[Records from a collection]
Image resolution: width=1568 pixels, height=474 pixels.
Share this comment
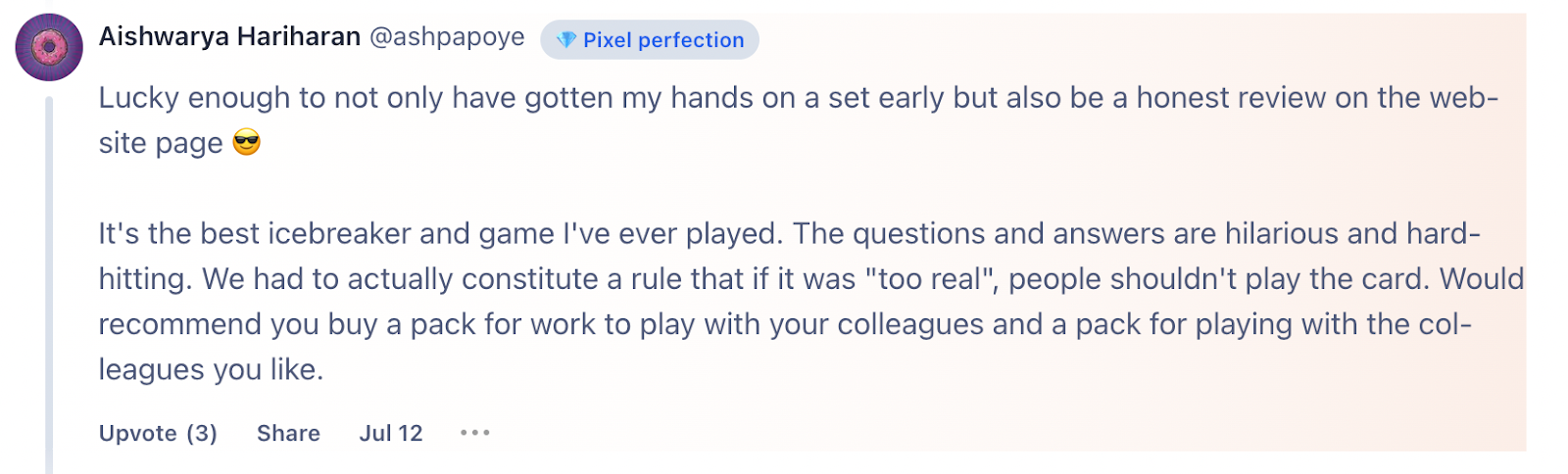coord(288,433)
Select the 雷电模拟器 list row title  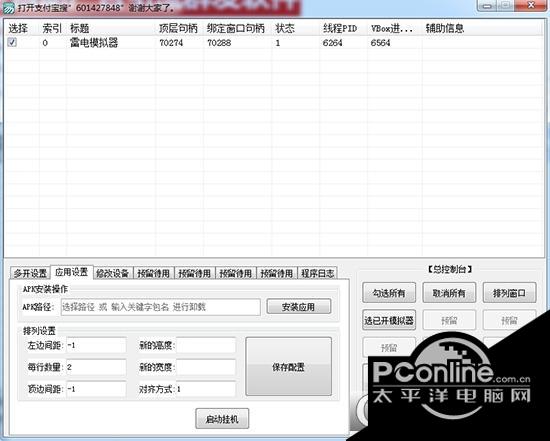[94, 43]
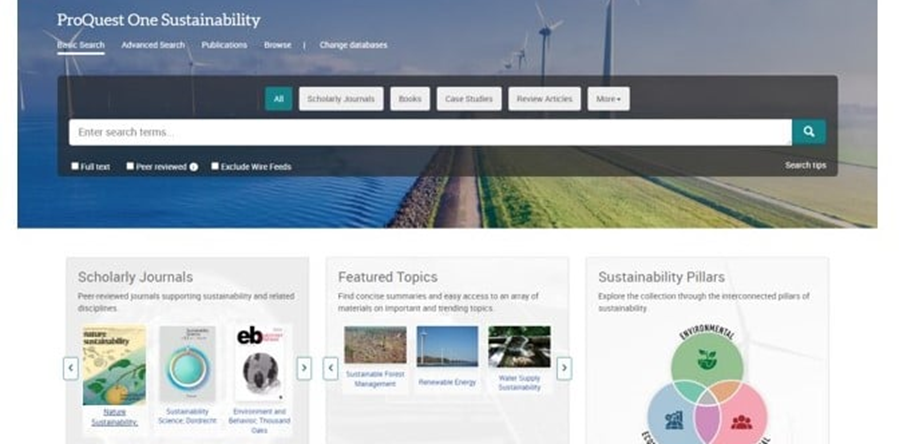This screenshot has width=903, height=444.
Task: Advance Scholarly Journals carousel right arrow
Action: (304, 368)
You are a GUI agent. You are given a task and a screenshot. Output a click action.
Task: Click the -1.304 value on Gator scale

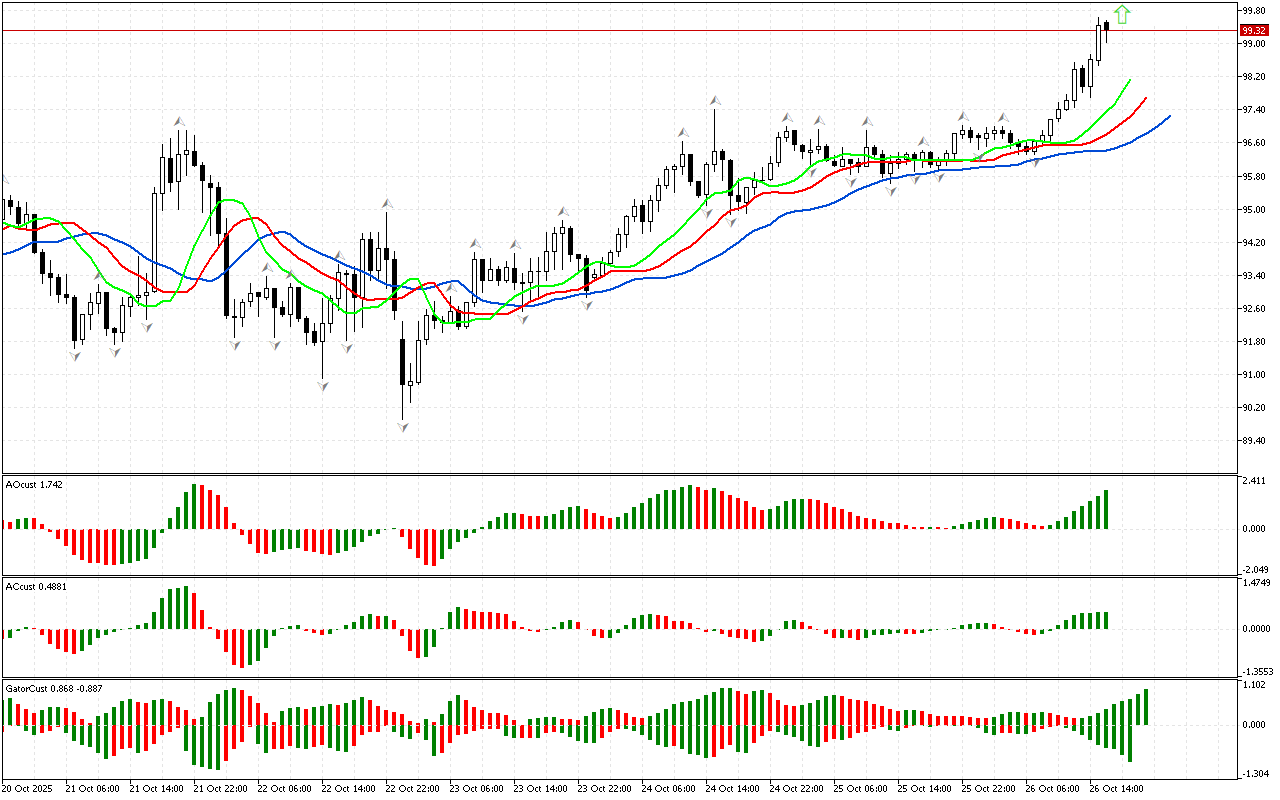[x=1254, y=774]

==

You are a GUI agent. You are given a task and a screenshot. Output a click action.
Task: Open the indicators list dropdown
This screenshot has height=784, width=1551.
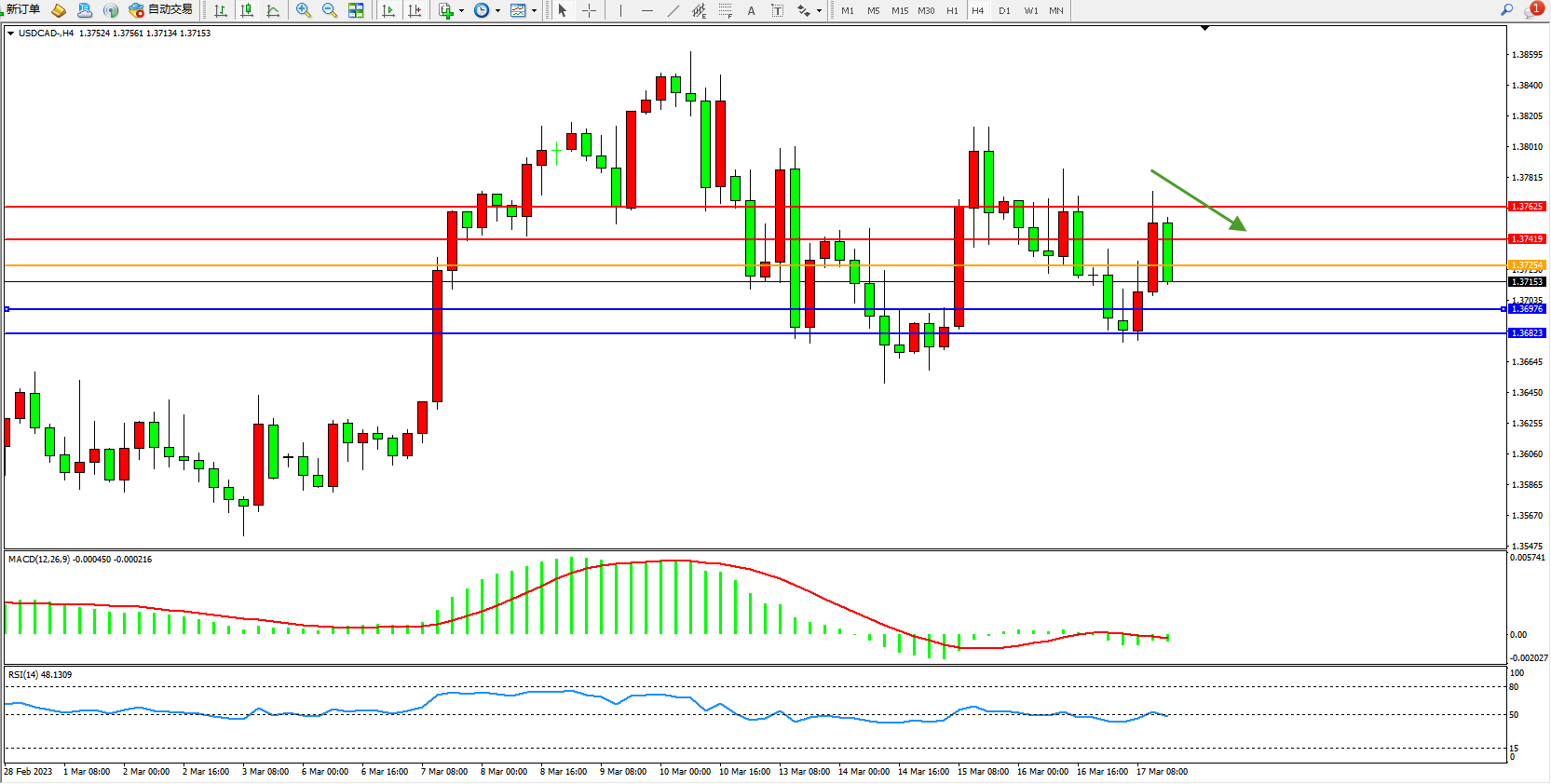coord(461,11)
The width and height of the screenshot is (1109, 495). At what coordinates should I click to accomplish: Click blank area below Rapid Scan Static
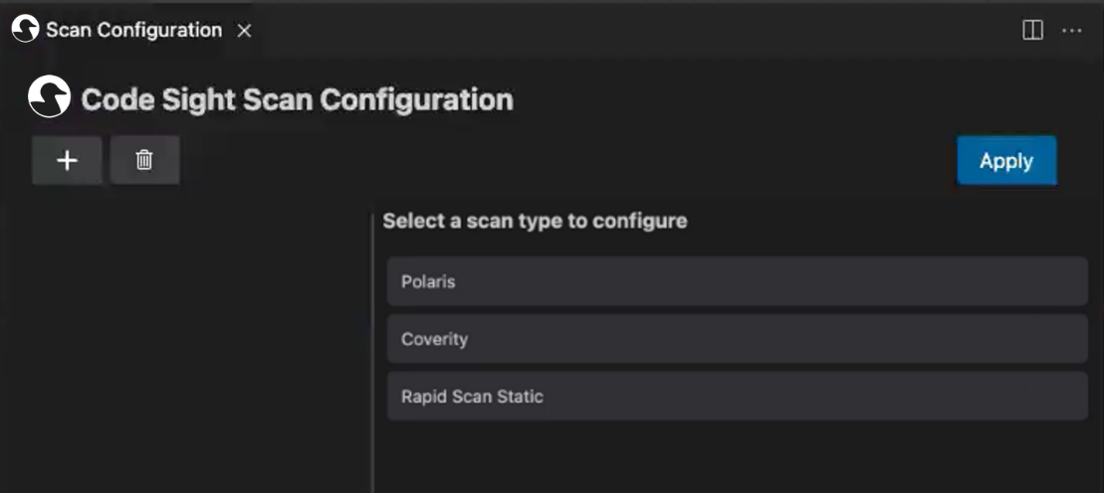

## Problem description
Would you please repeat only the lines above, beginning at the one that has "Task: Open the indicators list dropdown" and stopping after the one that has "The width and", exactly and with no pictures?

## Answer to the problem
Task: Open the indicators list dropdown
This screenshot has height=784, width=1551.
coord(461,11)
The width and height of the screenshot is (1109, 495). At what coordinates should I click to accomplish: Click blank area below Rapid Scan Static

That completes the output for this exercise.